Speaking from personal experience both as a depression sufferer and as someone who’s played the supportive role for a significant other, this is as critical as it is difficult. The nature of depression is that it overrides the normal, expected function of your emotions. Happy things don’t make you happy, exciting things don’t make you excited. That’s the problem. However, having someone there to accept you when you feel bad (or feel nothing), without condemning you for something you both expected to happen, can mean the difference between recovery and slipping back into old habits.
Identify What You Each Can Handle and Stick To It
Supporting a significant other through a hard time is always going to be stressful. There’s no getting around that. That doesn’t mean it’s not worth it, but it can be a danger to your own well-being. You can’t help your partner if you’re too overwhelmed to function. It’s romantic to think we’ll “do whatever it takes” to help the people we love, but that mindset can bring your own mental health crashing down around you. When you’re helping your partner, be sure to give yourself some clear boundaries on what you can and cannot offer.
That doesn’t just mean having an idea of how much you can take before you break up (although it can).

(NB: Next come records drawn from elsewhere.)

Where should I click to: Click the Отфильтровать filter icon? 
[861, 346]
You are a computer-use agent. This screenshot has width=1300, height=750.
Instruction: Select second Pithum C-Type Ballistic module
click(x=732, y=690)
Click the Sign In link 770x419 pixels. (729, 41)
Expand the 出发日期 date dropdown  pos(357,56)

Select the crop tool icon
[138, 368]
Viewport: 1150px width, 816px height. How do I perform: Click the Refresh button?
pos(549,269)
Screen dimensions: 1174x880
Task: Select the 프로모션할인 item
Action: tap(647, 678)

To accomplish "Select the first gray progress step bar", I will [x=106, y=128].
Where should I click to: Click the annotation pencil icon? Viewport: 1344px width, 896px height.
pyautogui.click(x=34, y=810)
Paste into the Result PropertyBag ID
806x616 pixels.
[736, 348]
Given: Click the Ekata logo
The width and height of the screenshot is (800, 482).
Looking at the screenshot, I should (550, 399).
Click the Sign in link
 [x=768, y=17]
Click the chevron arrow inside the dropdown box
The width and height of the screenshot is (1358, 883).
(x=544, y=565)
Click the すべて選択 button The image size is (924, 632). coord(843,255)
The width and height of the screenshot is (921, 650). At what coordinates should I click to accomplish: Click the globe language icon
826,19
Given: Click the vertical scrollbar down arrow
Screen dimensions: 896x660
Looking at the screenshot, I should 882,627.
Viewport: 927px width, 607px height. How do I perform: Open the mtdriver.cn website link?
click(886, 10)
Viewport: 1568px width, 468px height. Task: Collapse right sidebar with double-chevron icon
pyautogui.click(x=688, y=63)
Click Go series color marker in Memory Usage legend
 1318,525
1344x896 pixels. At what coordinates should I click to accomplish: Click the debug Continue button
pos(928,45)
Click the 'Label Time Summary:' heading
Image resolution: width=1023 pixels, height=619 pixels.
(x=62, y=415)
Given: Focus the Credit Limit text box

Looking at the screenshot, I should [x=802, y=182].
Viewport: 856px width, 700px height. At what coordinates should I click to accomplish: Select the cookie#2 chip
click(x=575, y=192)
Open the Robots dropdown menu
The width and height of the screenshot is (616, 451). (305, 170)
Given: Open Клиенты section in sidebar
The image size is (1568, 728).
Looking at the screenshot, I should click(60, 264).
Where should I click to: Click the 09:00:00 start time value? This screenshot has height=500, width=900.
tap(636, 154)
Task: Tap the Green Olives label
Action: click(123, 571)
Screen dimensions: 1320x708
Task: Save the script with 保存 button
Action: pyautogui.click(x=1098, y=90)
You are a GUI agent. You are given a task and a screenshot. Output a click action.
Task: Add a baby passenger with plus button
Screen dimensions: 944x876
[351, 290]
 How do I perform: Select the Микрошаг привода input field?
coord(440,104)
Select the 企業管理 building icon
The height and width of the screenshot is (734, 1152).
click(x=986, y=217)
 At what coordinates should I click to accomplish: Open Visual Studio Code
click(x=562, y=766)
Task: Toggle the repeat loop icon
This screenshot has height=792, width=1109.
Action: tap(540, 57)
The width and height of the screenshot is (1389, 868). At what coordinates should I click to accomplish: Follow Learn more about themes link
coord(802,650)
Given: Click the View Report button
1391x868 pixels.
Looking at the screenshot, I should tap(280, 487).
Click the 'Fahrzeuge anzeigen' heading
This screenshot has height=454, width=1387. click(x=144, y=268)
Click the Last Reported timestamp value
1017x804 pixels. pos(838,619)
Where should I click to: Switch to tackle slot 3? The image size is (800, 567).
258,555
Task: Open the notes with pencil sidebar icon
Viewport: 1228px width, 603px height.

More constructively, you should identify what you need to be happy, healthy, and able to continue supporting both yourself and your partner. This might include carving out time for your own hobbies, making time to be alone, or socializing with other people. As non-profit mental health organization Help Guide suggests, this also includes refusing to be your partner’s therapist:
Set boundaries. Of course you want to help, but you can only do so much. Your own health will suffer if you let your life be controlled by your loved one’s depression. You can’t be a caretaker round the clock without paying a psychological price. To avoid burnout and resentment, set clear limits on what you are willing and able to do. You are not your loved one’s therapist, so don’t take on that responsibility.
You can help remind your partner to take medicine or write in a journal, but that doesn’t make it your responsibility. You can encourage them to go to therapy, but they also need to be able to take themselves at some point. This isn’t something you need to enforce because you want to be callous or cruel, but rather because if you’re on the hook for their entire recovery, you’ll burn out and then you’ll both be miserable. You can be a loving partner, but if you’re not supporting each other equally (or at least something approaching equal), it can breed resentment.
This also includes letting your partner know when you’reunhappy. When your partner is depressed, it’s very easy to be afraid to mention when something’s on your mind. Emotions are already volatile, but if you’re afraid that telling your partner “You let me down” or bringing up something that makes you angry or sad will trigger a depressed episode, you might be more likely to bottle up your own issues. While it might help to let some smaller things go, you also need to be able to speak up when you’re unhappy about a continued pattern.